Nina Moseley Nina Moseley
Gary Thompson Gary Thompson

LOUISVILLE, KY (WAVE) - After seeing a WAVE 3 News Exclusive report about alleged professional beggar Gary Thompson, homeless advocates are shocked and angered by his actions in Louisville.

Despite Thompson's claim to WAVE 3 News reporter John Boel that he's not a fraud, homeless advocates said they would have trouble believing anything that comes out of Thompson's mouth because he's been exposed and jailed in several cities.
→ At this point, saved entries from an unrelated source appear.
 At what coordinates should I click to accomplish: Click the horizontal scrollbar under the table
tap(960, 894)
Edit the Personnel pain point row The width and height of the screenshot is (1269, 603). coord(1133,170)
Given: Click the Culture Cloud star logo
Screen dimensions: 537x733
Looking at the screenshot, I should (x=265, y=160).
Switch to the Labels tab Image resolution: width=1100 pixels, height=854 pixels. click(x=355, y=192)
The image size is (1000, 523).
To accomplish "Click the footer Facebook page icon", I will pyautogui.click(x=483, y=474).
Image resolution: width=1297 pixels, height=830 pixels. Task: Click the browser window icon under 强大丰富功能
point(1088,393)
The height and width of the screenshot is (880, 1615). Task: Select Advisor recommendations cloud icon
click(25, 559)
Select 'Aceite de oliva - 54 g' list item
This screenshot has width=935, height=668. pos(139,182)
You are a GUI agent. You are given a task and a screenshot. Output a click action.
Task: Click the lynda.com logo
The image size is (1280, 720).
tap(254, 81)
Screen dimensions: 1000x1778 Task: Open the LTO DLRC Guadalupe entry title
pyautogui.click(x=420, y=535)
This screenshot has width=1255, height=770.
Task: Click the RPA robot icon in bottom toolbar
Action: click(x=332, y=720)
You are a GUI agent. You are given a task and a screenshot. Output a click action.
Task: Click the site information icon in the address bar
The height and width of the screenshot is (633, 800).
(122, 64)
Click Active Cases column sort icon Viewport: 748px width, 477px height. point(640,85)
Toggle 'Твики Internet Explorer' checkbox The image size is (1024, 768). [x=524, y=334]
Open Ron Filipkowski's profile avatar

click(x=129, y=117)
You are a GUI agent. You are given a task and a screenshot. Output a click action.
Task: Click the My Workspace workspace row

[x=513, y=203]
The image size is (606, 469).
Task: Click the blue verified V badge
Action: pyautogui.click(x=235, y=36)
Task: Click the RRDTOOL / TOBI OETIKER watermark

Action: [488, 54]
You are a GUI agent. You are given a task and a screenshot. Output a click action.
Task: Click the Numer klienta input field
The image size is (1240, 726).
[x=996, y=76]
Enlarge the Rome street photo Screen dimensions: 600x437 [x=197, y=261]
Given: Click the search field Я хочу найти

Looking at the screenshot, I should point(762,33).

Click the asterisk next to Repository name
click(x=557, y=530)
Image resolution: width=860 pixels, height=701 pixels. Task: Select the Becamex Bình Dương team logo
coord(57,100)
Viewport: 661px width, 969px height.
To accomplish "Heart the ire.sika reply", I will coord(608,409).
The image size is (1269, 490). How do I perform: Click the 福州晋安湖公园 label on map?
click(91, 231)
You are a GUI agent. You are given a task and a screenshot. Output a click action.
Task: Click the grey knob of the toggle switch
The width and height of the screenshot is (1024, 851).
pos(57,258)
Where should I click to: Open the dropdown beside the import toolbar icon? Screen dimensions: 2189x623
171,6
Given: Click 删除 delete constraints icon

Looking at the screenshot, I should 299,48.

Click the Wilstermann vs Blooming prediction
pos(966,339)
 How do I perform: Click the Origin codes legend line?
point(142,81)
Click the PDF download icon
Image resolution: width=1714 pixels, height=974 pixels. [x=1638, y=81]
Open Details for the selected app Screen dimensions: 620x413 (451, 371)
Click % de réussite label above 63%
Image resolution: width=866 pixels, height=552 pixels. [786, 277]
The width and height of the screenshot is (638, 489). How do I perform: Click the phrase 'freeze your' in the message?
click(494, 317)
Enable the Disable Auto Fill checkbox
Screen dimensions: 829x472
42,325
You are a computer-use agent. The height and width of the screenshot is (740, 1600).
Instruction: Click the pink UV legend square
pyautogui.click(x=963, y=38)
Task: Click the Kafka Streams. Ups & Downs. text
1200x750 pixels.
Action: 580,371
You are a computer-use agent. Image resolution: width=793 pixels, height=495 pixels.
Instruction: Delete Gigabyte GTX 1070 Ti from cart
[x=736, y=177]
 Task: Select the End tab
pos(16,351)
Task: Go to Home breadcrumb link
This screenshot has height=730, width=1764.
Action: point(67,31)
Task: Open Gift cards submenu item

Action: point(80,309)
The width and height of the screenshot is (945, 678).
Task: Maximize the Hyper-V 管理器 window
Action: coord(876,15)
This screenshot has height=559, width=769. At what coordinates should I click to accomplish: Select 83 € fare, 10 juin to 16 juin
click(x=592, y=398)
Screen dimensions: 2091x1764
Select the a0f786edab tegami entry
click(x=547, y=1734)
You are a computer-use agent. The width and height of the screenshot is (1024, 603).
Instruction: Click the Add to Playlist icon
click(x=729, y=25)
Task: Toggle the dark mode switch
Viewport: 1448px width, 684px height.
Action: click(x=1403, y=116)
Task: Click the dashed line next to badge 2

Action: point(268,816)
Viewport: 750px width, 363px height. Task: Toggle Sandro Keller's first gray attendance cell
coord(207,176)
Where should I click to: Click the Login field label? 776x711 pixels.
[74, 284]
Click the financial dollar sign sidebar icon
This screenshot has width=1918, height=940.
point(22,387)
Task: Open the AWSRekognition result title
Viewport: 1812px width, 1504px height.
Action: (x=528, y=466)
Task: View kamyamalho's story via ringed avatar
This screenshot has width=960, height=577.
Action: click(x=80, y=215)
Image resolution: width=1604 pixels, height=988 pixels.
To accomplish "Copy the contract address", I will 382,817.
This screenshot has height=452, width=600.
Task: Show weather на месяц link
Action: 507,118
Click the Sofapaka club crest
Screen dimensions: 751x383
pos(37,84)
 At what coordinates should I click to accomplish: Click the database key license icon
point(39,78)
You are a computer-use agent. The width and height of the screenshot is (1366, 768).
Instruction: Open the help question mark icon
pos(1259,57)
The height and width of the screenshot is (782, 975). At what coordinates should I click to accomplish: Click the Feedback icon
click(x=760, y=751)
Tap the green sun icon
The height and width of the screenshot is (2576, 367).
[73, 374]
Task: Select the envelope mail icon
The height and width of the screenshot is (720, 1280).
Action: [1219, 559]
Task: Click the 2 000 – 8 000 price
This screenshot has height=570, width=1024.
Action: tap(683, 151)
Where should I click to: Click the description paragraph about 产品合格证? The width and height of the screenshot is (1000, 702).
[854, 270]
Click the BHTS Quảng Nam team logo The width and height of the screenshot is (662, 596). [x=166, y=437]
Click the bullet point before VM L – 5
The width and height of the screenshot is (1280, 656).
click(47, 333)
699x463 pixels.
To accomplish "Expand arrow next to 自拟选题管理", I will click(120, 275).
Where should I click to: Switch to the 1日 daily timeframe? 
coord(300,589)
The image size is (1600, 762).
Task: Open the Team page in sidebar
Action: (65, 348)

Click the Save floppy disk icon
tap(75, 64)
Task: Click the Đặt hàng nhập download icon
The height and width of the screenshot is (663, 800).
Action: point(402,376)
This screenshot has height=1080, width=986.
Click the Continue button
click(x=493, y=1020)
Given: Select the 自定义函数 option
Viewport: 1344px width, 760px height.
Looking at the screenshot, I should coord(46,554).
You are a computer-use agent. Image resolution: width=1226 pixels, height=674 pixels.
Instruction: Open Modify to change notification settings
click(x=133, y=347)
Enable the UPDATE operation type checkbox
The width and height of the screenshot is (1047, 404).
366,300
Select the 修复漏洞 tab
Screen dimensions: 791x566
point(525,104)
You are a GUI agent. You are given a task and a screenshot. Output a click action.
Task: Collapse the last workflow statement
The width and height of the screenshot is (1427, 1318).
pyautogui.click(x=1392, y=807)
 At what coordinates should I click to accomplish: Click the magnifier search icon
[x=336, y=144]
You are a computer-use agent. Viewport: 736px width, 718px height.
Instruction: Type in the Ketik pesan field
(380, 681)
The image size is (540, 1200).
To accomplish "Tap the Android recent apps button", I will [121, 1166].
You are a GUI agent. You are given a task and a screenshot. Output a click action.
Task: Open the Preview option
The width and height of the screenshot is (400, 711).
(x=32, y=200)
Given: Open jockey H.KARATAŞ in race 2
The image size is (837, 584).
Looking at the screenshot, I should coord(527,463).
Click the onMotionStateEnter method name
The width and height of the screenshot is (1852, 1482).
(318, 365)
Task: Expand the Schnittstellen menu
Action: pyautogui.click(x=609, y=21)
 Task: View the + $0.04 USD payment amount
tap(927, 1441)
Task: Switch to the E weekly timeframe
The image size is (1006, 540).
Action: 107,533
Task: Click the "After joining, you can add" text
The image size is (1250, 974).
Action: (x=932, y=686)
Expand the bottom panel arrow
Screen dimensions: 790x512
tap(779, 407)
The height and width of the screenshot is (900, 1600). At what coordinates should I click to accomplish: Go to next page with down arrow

They believe he is a fraud who's really only hurting people that really need the help.

[WAVE 3 News Exclusive: Bogus beggar finds business booming in Louisville]

When we showed Wayside Christian Mission's Nina Moseley the video of Thompson admitting on video that he was pretending to be both mentally and physically handicapped it was hard for her to find the words.

"That's just unbelievable," Moseley said with her mouth dropped open. A homeless advocate for decades, she helps many who suffer with mental and physical disabilities said of the video, "For someone to put on an act and to be that way and you can tell by the way he laughs that he's just mocking the donors who are supporting him?"

Moseley was also surprised to see a police cruiser sitting nearby as Thompson went up and down the street begging for money. She believes most of the time Louisville Metro Police do a good job enforcing the city's aggressive panhandling ordinance. It's an ordinance Moseley fully supports.

The reason? She maintains there's no reason for the begging, saying there's plenty of food in Louisville with soup kitchens at every turn. Moseley has met many fakes in her years of service, not to Thompson's level, but she said he's not the problem. She said the problem is one created by the people who give the homeless money. She's begged: If you're doing it, stop.

"What you're doing when you're providing money to panhandlers, not in all but in many cases, you're supporting their habit for drugs and alcohol." She said, "you may be giving them the last bit of money that they need to overdose on."

Aggressive panhandling carries a fine of $250 and up to 90 days in jail in Louisville. Metro Councilman and ordinance sponsor David Tandy said he hopes the problem is getting better because he's gotten no active complaints or concerns into his office.